§ **Work order**
Beginning with the line containing "[Одноклассники] (136, 909)" and ending with the line containing "[Previous] (72, 578)", write out each line of the records below exactly; pictures and lines outside that range are left out.

Dataset records
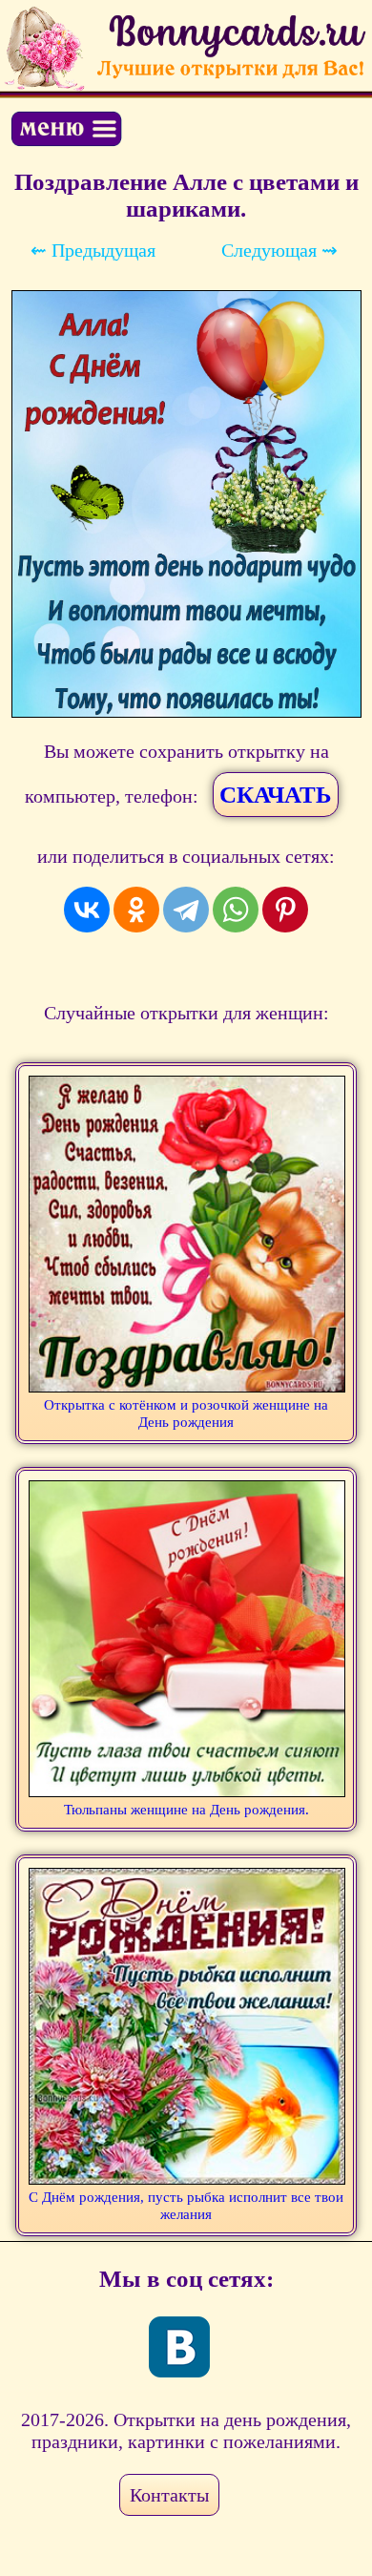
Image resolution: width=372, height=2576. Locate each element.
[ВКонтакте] (87, 909)
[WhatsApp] (235, 909)
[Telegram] (186, 909)
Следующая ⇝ (279, 250)
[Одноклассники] (136, 909)
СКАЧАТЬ (275, 794)
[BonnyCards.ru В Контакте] (179, 2346)
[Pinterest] (285, 909)
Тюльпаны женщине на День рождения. (186, 1809)
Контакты (169, 2494)
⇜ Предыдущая (93, 250)
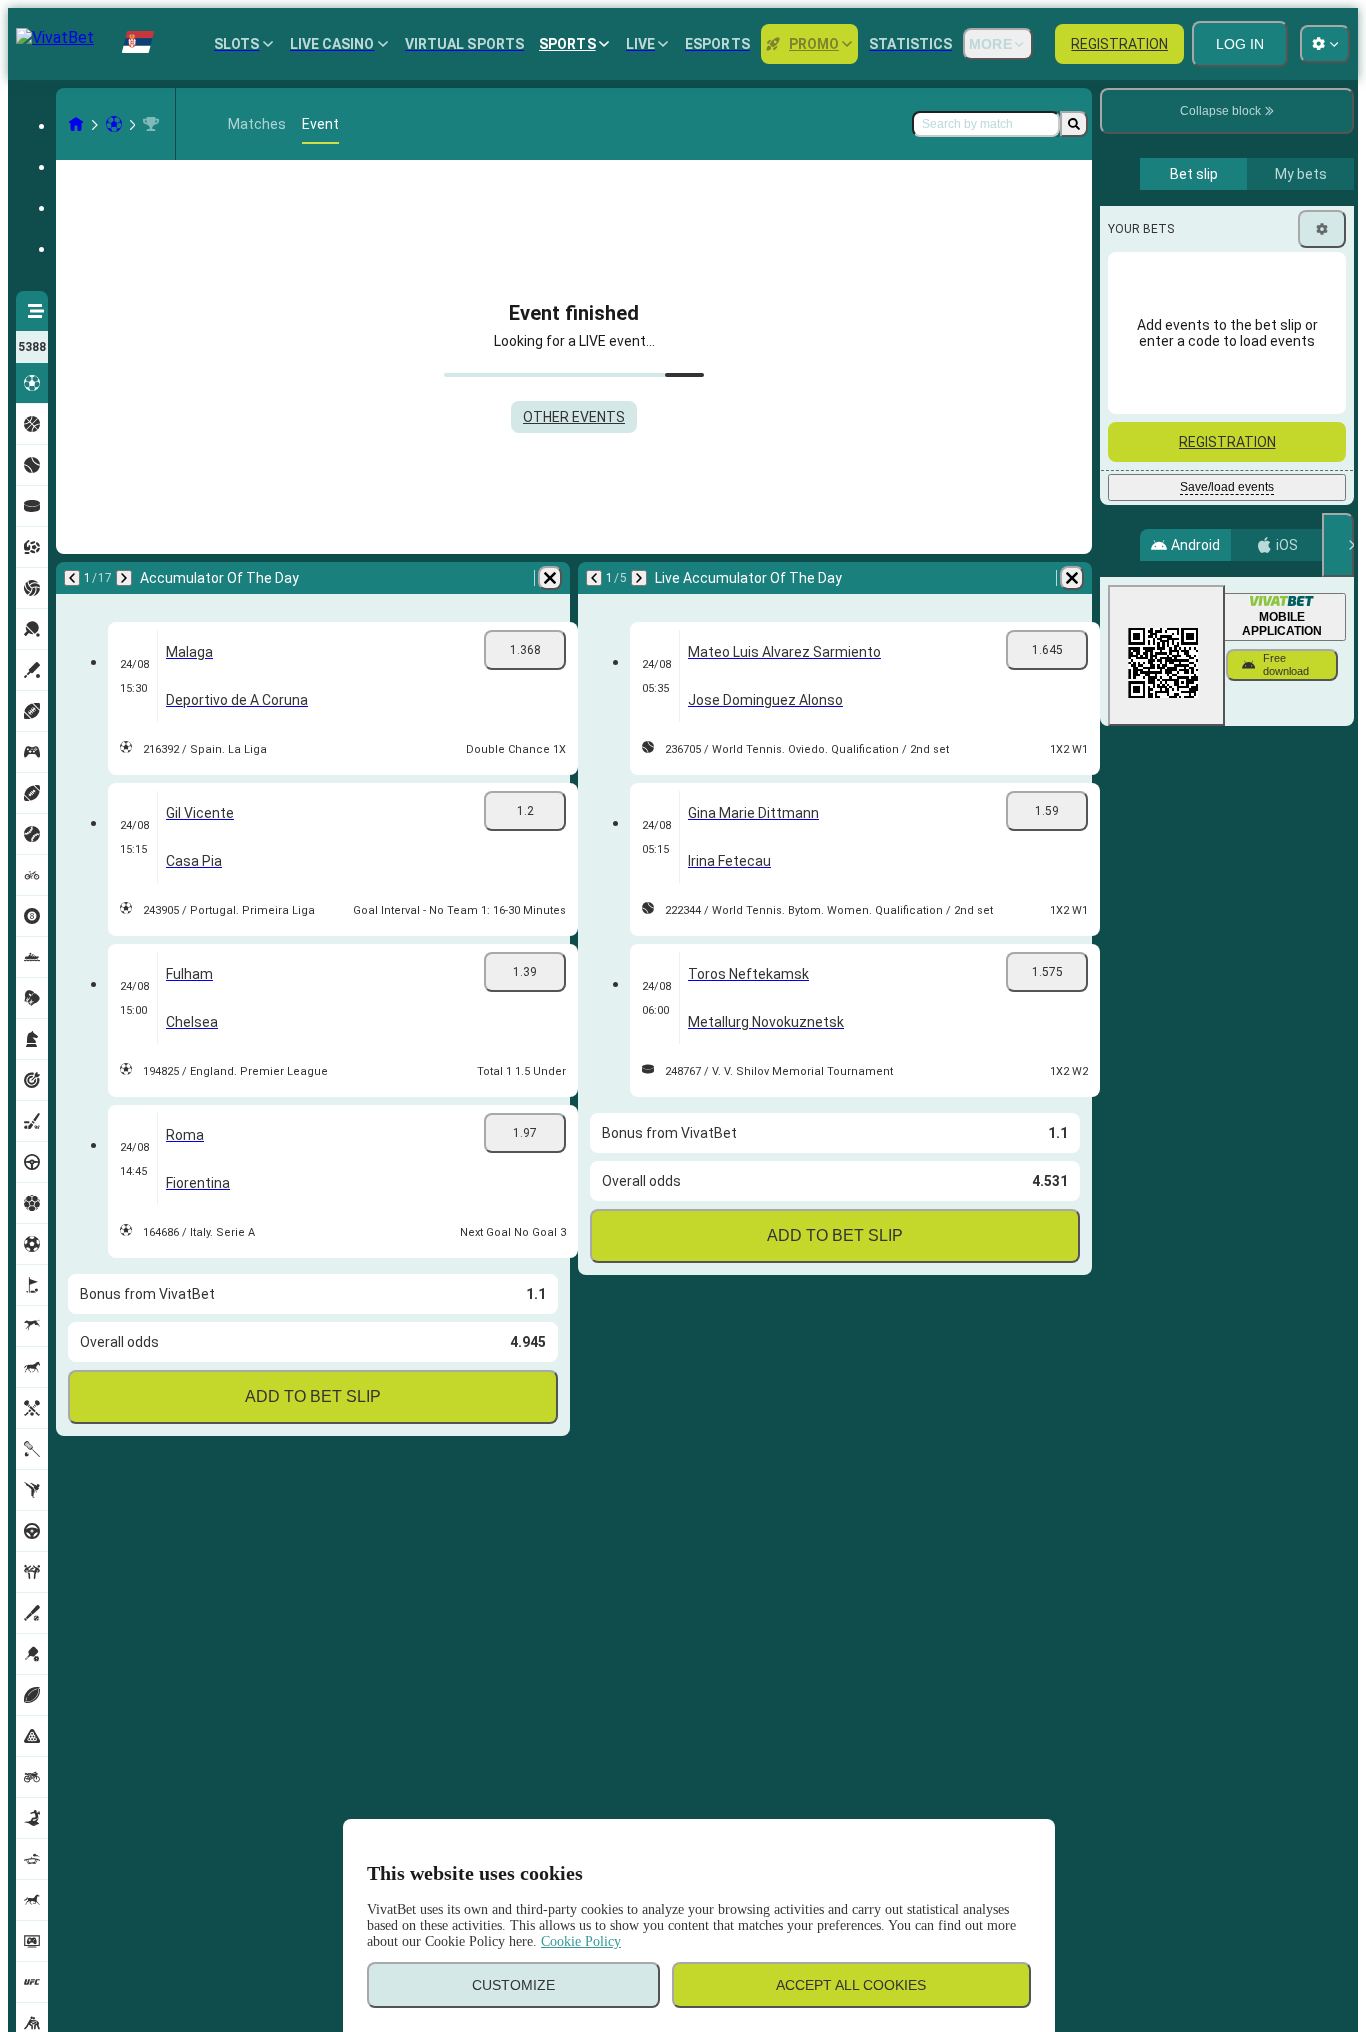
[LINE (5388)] (76, 124)
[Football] (114, 124)
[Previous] (72, 578)
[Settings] (1322, 229)
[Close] (1338, 545)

§ **Task answer**
[Одноклассники] (136, 909)
СКАЧАТЬ (275, 794)
[BonnyCards.ru В Контакте] (179, 2346)
[Pinterest] (285, 909)
Тюльпаны женщине на День рождения. (186, 1809)
Контакты (169, 2494)
⇜ Предыдущая (93, 250)
[LINE (5388)] (76, 124)
[Football] (114, 124)
[Previous] (72, 578)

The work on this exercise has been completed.